I originally bought an Ebay smoker for £40 - I checked out WSM's bought thought if it doesn't work or I don't  get into it, it's no major loss. Well, it was a waste of time so much air was getting in even with the top (and only) vent closed the coals were operating more like a regular bbq so the turkey breast, whole chicken and  2.5kg bone-in brisket never stood a chance of getting to temp on the top rack. Total and unsafe fail.

That was around 4 months ago. Zip forward to Cyber Monday and I found a deal for a 14.5" WSM starter kit for £230 and the dreams of juicy ribs began and I picked it up.

Bought about 5kg of beef which consisted of a bone-n brisket (about 1.6 kg) an odd cut of short ribs (I think) and a 2.5kg slice of a beef shoulder around 2.5 - 3 inches thick.  No sign of any boneless brisket and local butchers won't part with ribs - I was lucky to find a good guy who snuck a cut of ribs for me after I explained what ai was trying to do, but still maybe a one off. 

http://s389.photobucket.com/user/ShoulderShrug/media/image.jpg9.jpg.html

Ii already know I did plenty wrong.

First of all I started the WSM and put the meat on the racks waaaay before reaching smoking temp - straight from a very chilly fridge.
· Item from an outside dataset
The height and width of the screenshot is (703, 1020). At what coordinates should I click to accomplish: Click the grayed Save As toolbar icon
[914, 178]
I also put way to few pecan chips so another wrong move. Because of this ( please let me know if I'm right) the temp with all vents open stuck at about 90c - I thought oh crap! Here we go again - should have stuck with the budget number. It was at this temp for around an hour - panicking, I put another 8 briquettes and a few large charcoal chunks on the chimney and topped up. 

After about 20 minutes the temp settled to around 113c. I tinkered a little with the vets and came back to check every 15 mins and it was just rock solid. This was a huge sigh of relief for me - this is what I'd read about with WSM's to see it hold temp for just over 5 hours with no fluctuation bar dropping a few degrees had me grinning. I checked temps through the grommet  and at the top of the dome with a digital thermometer and it was around 16c hotter than the dome one. After the first hour thought the dome thermometer seemed to catch up and started reading much closer to the digital one. By now it was 2.00am and I removed all bit main brisket slice to check internal temps and foil up.
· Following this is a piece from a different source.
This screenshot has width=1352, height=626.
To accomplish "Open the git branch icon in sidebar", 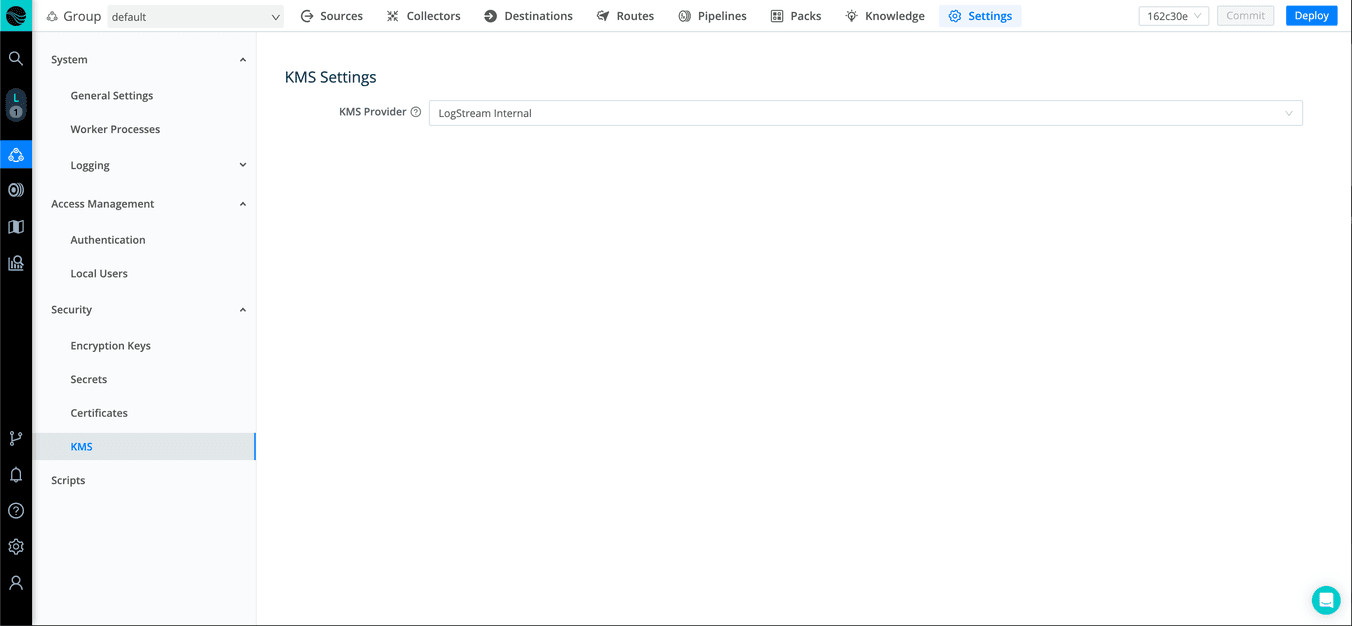I will point(16,438).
http://s389.photobucket.com/user/ShoulderShrug/media/image.jpg7.jpg.html





I was totally starving at this point and went zombie mode on the single rib that was part of the brisket - it was juicy but not tender-but the taste was great! I'd say texture was much like a  fast grilled lamb rib.



http://s389.photobucket.com/user/ShoulderShrug/media/image.jpg5.jpg.html



Temps were 62c on the ribs and I could tell they were still very firm -  more like a medium roast, so grabbed the brisket slice and that just felt totally hard and over cooked. I was kinda gutted because it reminded me of my pervious fail.

I think I pulled the way to early in the fear of over cooking and the brisket was just too small and thin to retain moisture.

By this time it was around 2.30am. Meat had been off the WSM for quite some time and I was tired and thought just call it a day and I'd just use the meat up in other dishes so not to to waste it.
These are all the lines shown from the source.